From the ashes comes gratitude
I’d like to express my gratitude to the various friends and Chicoans who pitched in and helped during the fire at 330 Flume St. on Saturday. I’m going to take the liberty to speak on behalf of the entire crew at our salon, along with Manny and Nelly Gonzalez from Paradise Lost Video and Eddy and Janet Hood, owners of the Loft Art School. The degrees of loss and damage from the fire varied from moderate to extensive, and it looks as if the building is beyond salvage.
Though this provided a fairly grim backdrop for the day, what it set into action was an inspiring display of community support. In no time whatsoever, there were dozens of people there to help, bringing boxes and whatever they could to help organize Paradise Lost’s inventory as it was hauled out of the building by the firefighters. Many were customer friends of Manny and Nelly’s; others were business people from the block.
John Jeffrey Carter, attorney from across the street, was right in there with boxes and cold drinks. Thanks, Jeff. Phil and Fran O’Reilly of P.F. Reilly—longtime clients—brought their truck down to transport salon furniture.

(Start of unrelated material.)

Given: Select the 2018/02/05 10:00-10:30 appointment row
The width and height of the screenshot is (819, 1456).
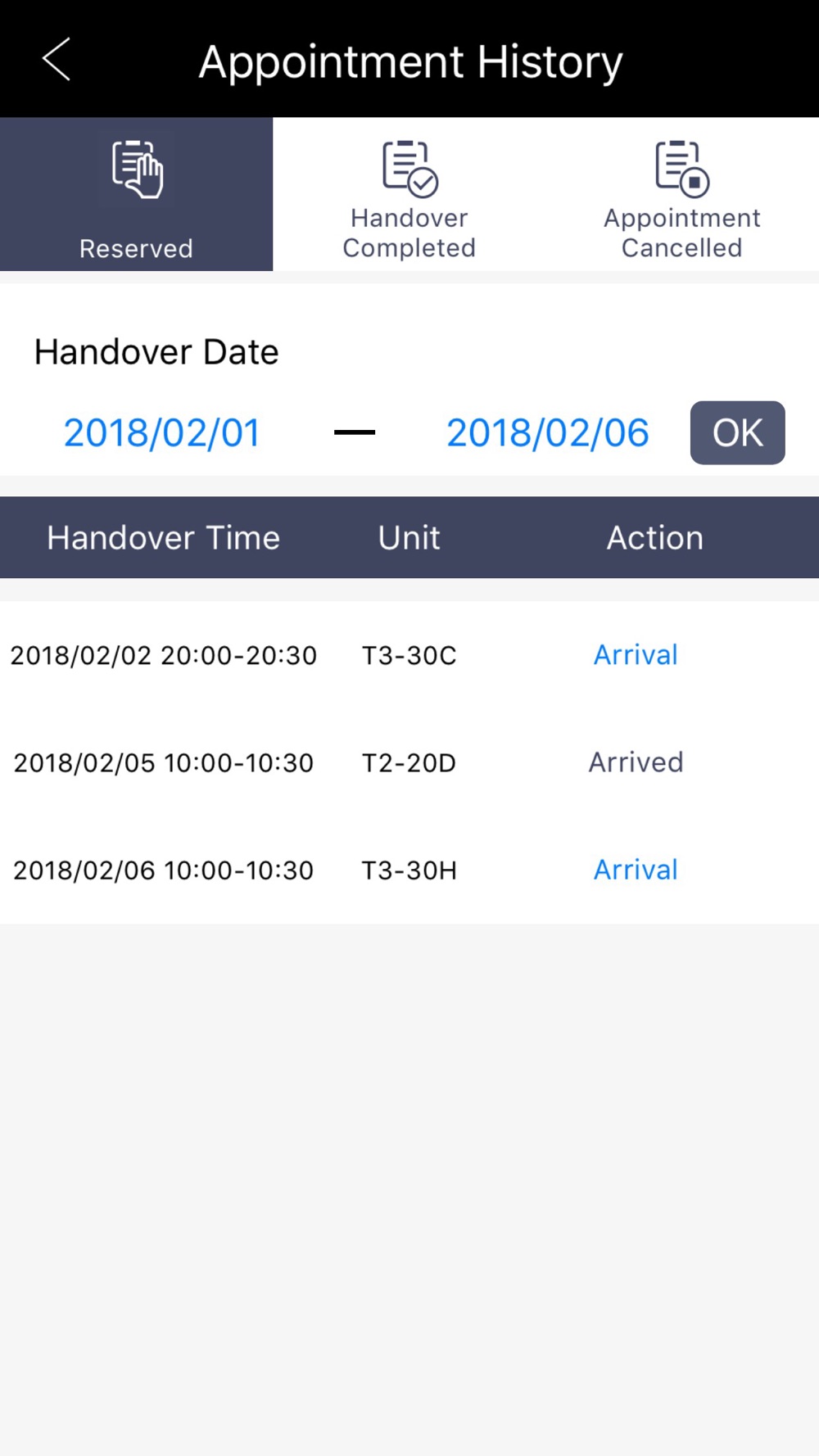Looking at the screenshot, I should tap(410, 762).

Last but certainly not least, I’d like to thank the men and women of the Chico Fire Department, who put themselves in harm’s way to help us out. They went above and beyond the call, not only in fighting the fire and protecting adjacent homes, but also in rescuing as much equipment and inventory as physically possible … up until the time they were called out by the chief. Some of these men and women were on the verge of exhaustion, yet they still continued to go back in to retrieve more of our belongings. They’ve got a damn tough job, and they shone while doing it. We should be proud and grateful to have them in this community. I certainly am.
Unfortunately, all did not fare so well. That’s why I would also like to encourage you to find a way to support Eddy and Janet Hood of The Loft Art School, the latest business to have found a home at 330 Flume. The damage to the art school was extreme and complete. These are good folks, so please, if you are interested in art lessons or know of anyone who is, pass the word along so we might help them recoup some of their loss, that they might continue to share their talents.
Finally, it’s widely believed that fire is the symbol for change. I suppose it’s a natural reminder to be mindful about what we do. We at 330 Flume were touched by that change. In contrast, there was a greater "constant" also present on July 5, 2003. It was the constant of compassion and caring that is still alive and well in the Chico community today. It makes me glad to live in this good place, and it rekindles my faith in humankind.